Fundraising for antivaccine research

If there’s one thing that antivaccine cranks tell us that has a grain of truth in it, it’s to be wary of pharmaceutical companies and their influence. Their mission is, of course, to make profits, and sometimes the search for profits can lead them to do things that are less than savory. Of course, antivaccine cranks take reasonable skepticism and wariness of pharmaceutical company influence and amp it up to ridiculous heights, in much the same way that they take concerns about potential side effects of vaccines and amp them up to even more ridiculous heights. It’s what they do. In any case, I’ve always pointed out that studies funded by pharmaceutical companies should be judged on their merits and the strength of the science, but that funding sources do count, leading me to look at pharmaceutical-funded studies with a bit more skepticism than I do studies funded by other sources. The same is true of studies funded by organizations with an agenda. They could be good studies, but they generally have a higher bar to overcome the concern of bias due to the funding source.

All of this is why I fear for researchers at Jackson State University. Whether or not it’s due to their seeking help and not being too particular where they get it from, I don’t know, but they are in danger of having a study they’re planning on doing tainted by funding from antivaccinationists. It’s not a road that a legitimate researcher wanting to protect his academic reputation would want to go down, but these investigators appear to be doing just that, as I learned from a post yesterday on the antivaccine crank blog Age of Autism entitled Unvaccinated Children and Autism: Study Funding Needed Right Now. Yes, AoA is soliciting funds from its readers to support a study. J.B. Handley even urges AoA readers to follow his example:

So, in order to finish the work and see the first documented data comparing vaccinated and unvaccinated children, an additional $400,000 needs to be raised.

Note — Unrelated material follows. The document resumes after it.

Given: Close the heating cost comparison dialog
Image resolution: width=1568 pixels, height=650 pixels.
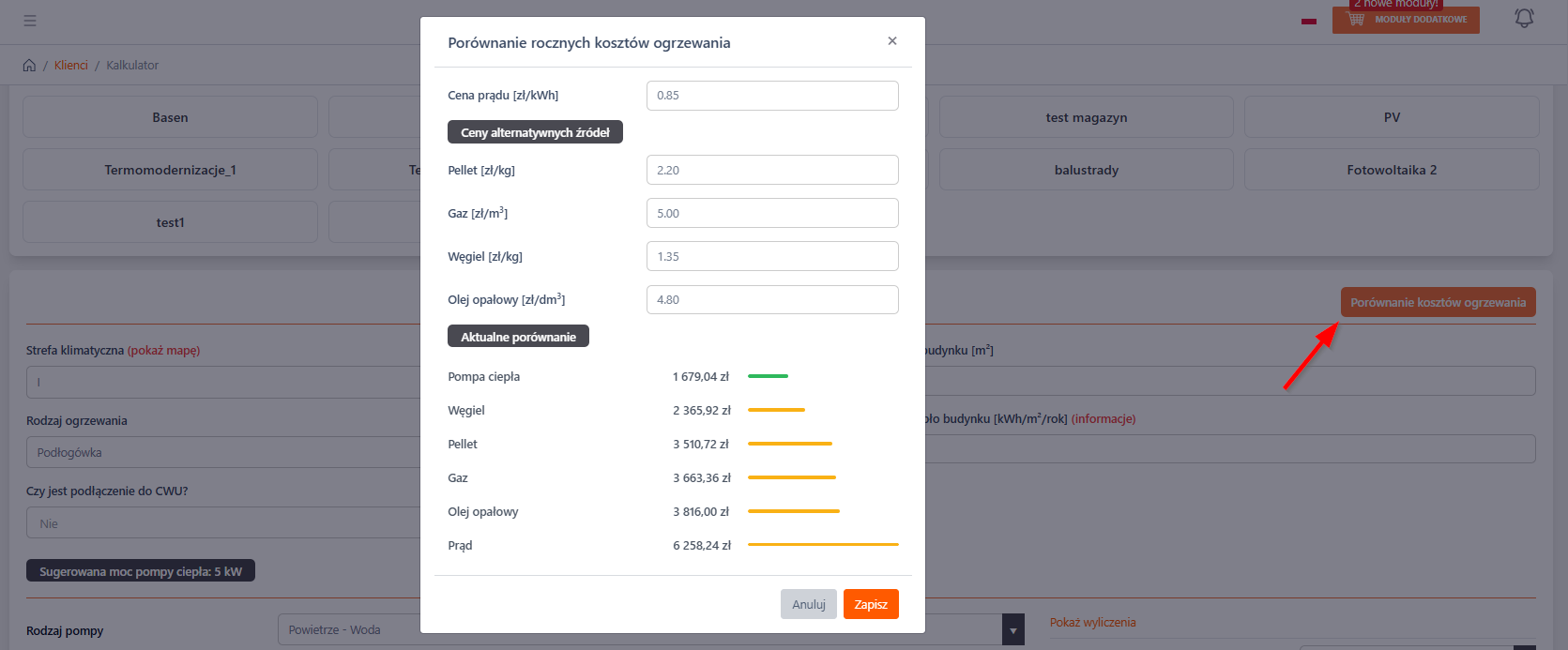Looking at the screenshot, I should coord(891,41).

Some comments about fundraising for the study:

  1. If you can help, please donate directly through the Generation Rescue website, HERE. (Note: Generation Rescue is not conducting the study, we just want to see the study completed so the data can be collected and analyzed, whatever the outcome. By clicking through this donation link, you can make sure 100% of your donation goes to the study.)
  2. If you are in a position to donate a sizable amount and would like to learn more details about the study, please contact Generation Rescue and we will help provide information or the appropriate introduction: 1-877-98-AUTISM
  3. Yes, mainstream autism organizations have been given the opportunity to help fund this study and they have declined to do so

This is such important work, I hope everyone who reads this can help in some way. Earlier this week, my wife and I contributed $5,000 through the GR site to help support the study, and I hope everyone who is in a position to help will do so–thanks for listening!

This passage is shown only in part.